Task =
An exact copy of all the data below is needed, without its pictures.

Entries provided section start

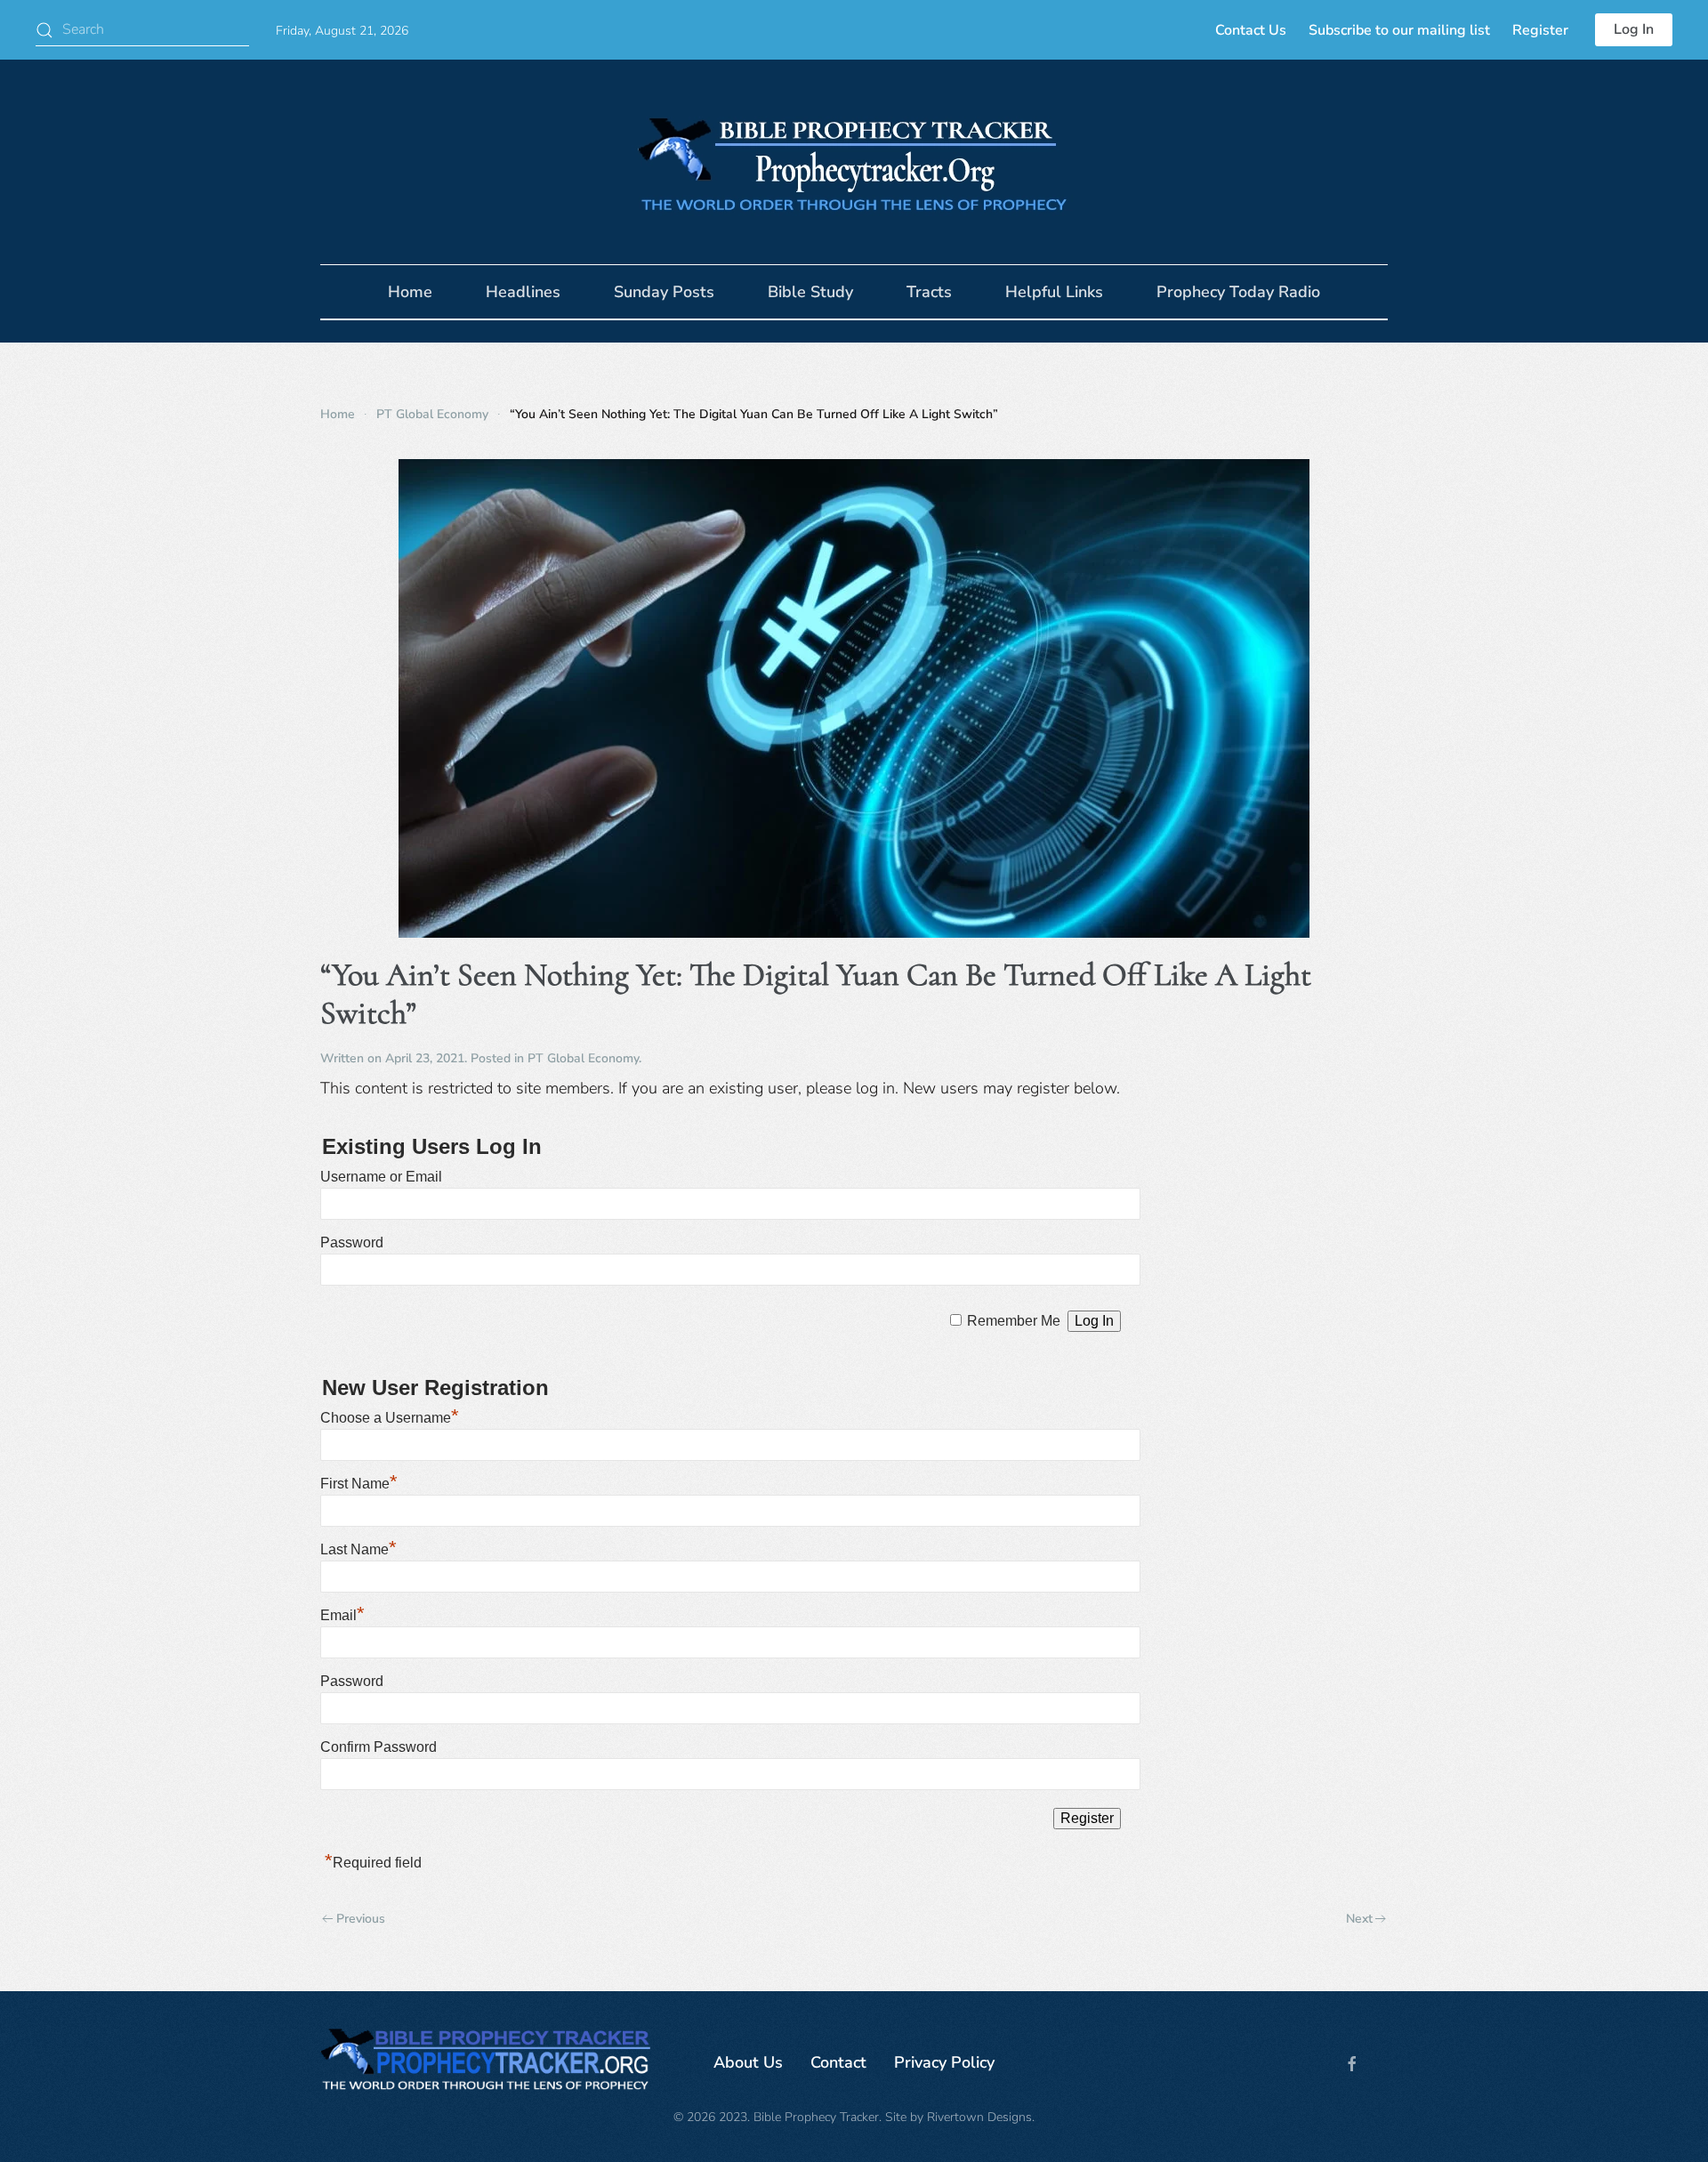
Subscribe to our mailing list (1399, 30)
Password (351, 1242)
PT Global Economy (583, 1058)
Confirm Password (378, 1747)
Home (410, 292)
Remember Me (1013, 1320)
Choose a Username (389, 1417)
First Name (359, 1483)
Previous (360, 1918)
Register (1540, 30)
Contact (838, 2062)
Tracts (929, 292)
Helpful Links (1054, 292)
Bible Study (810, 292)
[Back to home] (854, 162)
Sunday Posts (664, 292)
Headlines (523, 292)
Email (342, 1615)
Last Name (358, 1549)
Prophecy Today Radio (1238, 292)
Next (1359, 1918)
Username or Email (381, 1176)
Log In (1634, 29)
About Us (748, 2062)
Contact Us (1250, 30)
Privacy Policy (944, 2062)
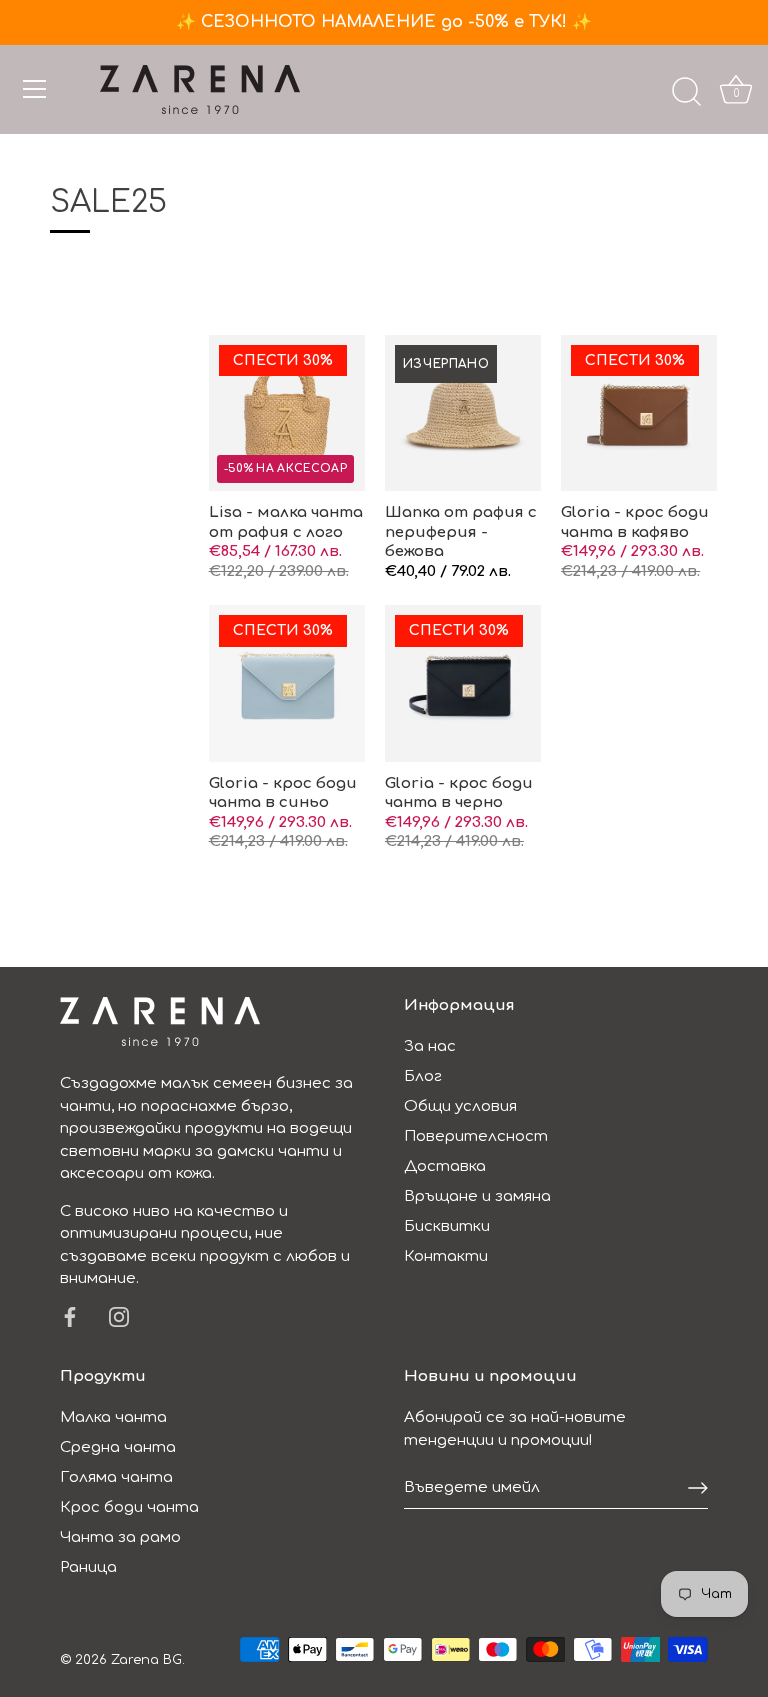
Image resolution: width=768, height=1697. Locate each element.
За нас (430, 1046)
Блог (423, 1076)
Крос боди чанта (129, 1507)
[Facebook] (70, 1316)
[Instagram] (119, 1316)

Entries provided section end

Written response =
Subscribe to our mailing list (1399, 30)
Password (351, 1242)
PT Global Economy (583, 1058)
Confirm Password (378, 1747)
Home (410, 292)
Remember Me (1013, 1320)
Choose a Username (389, 1417)
First Name (359, 1483)
Previous (360, 1918)
Register (1540, 30)
Contact (838, 2062)
Tracts (929, 292)
Helpful Links (1054, 292)
Bible Study (810, 292)
[Back to home] (854, 162)
Sunday Posts (664, 292)
Headlines (523, 292)
Email (342, 1615)
Last Name (358, 1549)
Prophecy Today Radio (1238, 292)
Next (1359, 1918)
Username or Email (381, 1176)
Log In (1634, 29)
About Us (748, 2062)
Contact Us (1250, 30)
Privacy Policy (944, 2062)
Image resolution: width=768, height=1697. Locate each element.
За нас (430, 1046)
Блог (423, 1076)
Крос боди чанта (129, 1507)
[Facebook] (70, 1316)
[Instagram] (119, 1316)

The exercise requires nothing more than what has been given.